The main sources of distortion for LAU – including federal subsidies from the CARES Act subsidies, severance costs and benefits, gains / losses on sale of assets and depreciation of assets detailed below- below – have been grouped together under “special charges (credit)” on United Airlines revenue reporting. I found the additional details in the management discussion and analysis section of the documents filed by the company.

More details:

Unusual earnings reported before tax, net = $ 11.99 / share, which equates to $ 3.8 billion and includes:

$ 4.5 billion in other non-recurring revenue during the TTM period based on

$ 192 million in unrealized gains on investments during the TTM period based on

-58 million dollars of miscellaneous expenses during the TTM period based on

– Matching adjustment of $ 91 million for recurring retirement costs. These recurring expenses are reported in non-recurring line items, so I add them back and exclude them from the income distortion.

– $ 305 million depreciation of asset charges during the TTM period based on

– $ 595 million in severance and benefits during the TTM period based on

Tax distortion = -2.40 $ / share, which is equivalent to -760 million dollars

  • I remove the tax impact of unusual items on declared taxes when I calculate base income. It is important that taxes are adjusted so that they are appropriate for adjusted pre-tax profits.

Disclosure: David Trainer, Kyle Guske II, and Matt Shuler receive no compensation for writing about a specific action, style, or theme.

Annex: Calculation methodology

I derive the above GAAP core earnings and earnings measures by summing the individual S&P 500 constituent values ​​for the past twelve months for core earnings and GAAP earnings in each industry for each measurement period. I call this approach the “Aggregate” methodology.

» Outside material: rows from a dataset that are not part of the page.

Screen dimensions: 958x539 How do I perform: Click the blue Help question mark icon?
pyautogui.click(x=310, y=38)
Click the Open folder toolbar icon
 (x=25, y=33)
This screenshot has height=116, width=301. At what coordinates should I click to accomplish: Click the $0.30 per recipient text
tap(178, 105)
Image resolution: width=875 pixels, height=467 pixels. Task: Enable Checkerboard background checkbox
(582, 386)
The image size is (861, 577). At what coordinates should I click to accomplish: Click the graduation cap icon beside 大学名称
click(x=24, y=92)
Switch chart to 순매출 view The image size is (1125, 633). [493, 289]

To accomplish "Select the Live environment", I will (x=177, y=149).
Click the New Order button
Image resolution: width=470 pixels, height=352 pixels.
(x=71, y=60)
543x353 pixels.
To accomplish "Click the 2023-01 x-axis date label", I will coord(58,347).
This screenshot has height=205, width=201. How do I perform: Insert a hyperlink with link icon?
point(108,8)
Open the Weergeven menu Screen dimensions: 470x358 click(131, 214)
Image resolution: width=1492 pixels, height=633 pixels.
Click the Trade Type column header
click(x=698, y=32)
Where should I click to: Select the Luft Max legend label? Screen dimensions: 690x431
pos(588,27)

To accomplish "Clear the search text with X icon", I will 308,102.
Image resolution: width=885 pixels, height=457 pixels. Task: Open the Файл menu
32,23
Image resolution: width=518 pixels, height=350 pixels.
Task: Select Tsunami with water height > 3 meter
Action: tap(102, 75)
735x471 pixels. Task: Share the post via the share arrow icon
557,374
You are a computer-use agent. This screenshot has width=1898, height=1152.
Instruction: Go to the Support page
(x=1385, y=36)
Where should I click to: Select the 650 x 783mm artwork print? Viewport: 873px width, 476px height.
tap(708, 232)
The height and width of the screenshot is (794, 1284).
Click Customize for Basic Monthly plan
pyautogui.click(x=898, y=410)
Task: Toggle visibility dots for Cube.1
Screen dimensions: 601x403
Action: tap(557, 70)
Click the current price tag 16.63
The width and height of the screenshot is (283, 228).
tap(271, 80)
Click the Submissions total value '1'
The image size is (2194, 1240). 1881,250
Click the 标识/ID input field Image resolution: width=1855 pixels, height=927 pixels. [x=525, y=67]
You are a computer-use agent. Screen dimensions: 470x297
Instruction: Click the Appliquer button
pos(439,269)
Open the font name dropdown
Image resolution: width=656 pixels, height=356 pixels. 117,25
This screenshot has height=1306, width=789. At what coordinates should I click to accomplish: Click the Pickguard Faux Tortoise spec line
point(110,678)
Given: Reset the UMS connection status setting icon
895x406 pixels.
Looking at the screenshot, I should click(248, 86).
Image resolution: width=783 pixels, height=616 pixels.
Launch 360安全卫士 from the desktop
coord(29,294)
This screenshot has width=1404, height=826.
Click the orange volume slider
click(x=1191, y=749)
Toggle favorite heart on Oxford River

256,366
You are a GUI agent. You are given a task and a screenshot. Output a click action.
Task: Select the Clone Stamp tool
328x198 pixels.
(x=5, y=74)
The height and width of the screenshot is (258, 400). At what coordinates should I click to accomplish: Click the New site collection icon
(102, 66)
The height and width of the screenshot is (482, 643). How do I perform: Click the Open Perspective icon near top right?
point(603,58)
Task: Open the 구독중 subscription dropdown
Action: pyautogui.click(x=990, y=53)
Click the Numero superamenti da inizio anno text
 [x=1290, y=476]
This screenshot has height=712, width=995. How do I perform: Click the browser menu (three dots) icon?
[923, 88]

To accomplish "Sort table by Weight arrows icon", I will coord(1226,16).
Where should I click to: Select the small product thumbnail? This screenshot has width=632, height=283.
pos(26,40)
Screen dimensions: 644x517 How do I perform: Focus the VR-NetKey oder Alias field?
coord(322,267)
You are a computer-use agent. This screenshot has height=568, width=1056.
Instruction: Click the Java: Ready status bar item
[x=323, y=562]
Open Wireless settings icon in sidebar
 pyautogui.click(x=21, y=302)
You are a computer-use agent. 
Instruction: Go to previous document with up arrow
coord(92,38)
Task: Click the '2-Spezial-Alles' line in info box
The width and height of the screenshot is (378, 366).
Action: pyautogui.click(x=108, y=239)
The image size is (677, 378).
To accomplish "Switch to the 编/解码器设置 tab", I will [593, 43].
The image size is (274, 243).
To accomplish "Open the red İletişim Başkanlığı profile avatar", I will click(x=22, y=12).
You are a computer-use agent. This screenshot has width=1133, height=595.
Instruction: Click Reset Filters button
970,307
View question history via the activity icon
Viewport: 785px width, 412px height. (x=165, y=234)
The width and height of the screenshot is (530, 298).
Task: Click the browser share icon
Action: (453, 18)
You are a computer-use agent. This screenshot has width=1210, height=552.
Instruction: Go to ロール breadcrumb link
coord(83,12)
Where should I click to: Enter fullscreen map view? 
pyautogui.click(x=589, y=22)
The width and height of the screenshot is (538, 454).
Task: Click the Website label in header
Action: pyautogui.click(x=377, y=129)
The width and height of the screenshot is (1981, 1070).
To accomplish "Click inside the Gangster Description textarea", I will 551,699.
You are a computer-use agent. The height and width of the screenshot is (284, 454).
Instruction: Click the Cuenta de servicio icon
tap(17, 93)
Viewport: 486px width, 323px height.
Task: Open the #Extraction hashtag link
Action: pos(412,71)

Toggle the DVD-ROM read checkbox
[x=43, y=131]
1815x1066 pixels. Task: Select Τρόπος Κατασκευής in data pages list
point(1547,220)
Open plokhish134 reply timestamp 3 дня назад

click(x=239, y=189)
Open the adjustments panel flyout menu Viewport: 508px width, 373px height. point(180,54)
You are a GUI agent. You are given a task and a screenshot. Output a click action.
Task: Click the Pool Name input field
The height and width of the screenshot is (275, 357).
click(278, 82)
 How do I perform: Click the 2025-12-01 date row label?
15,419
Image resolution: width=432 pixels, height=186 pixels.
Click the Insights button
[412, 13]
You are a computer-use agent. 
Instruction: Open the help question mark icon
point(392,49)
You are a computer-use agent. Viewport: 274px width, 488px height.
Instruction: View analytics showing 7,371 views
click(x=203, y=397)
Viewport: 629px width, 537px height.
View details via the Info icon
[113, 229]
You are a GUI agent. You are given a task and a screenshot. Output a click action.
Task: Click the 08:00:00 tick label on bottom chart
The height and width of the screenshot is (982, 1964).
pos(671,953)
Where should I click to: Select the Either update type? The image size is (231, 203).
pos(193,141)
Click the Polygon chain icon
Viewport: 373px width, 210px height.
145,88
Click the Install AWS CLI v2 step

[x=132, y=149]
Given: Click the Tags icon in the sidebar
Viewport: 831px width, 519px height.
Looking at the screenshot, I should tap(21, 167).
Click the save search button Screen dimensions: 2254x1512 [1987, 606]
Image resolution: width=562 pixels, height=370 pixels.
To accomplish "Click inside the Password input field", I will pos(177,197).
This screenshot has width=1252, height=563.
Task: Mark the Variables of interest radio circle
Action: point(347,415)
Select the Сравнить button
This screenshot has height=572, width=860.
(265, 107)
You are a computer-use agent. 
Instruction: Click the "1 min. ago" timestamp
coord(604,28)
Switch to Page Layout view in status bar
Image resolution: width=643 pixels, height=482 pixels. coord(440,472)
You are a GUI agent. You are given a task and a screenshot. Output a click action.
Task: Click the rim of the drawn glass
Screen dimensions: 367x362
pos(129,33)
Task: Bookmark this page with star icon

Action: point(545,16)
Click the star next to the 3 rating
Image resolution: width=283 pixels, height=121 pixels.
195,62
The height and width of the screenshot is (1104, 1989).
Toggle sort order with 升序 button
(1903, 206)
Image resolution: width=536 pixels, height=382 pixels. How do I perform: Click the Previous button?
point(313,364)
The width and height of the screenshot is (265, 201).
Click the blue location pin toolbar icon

The Aggregate methodology provides a straightforward snapshot of the entire industry, regardless of market capitalization or index weight, and is the way S&P Global (SPGI) calculates metrics for the S&P 500.

[1] Based on the latest audited financial data, which is the 10-Q for the 3Q21 schedule in most cases.

[2] Overvalued companies include all companies with an earnings distortion greater than 0.1% of GAAP earnings.

[3] Overestimated GAAP profits correspond to a profit distortion> 0.1% of GAAP profits.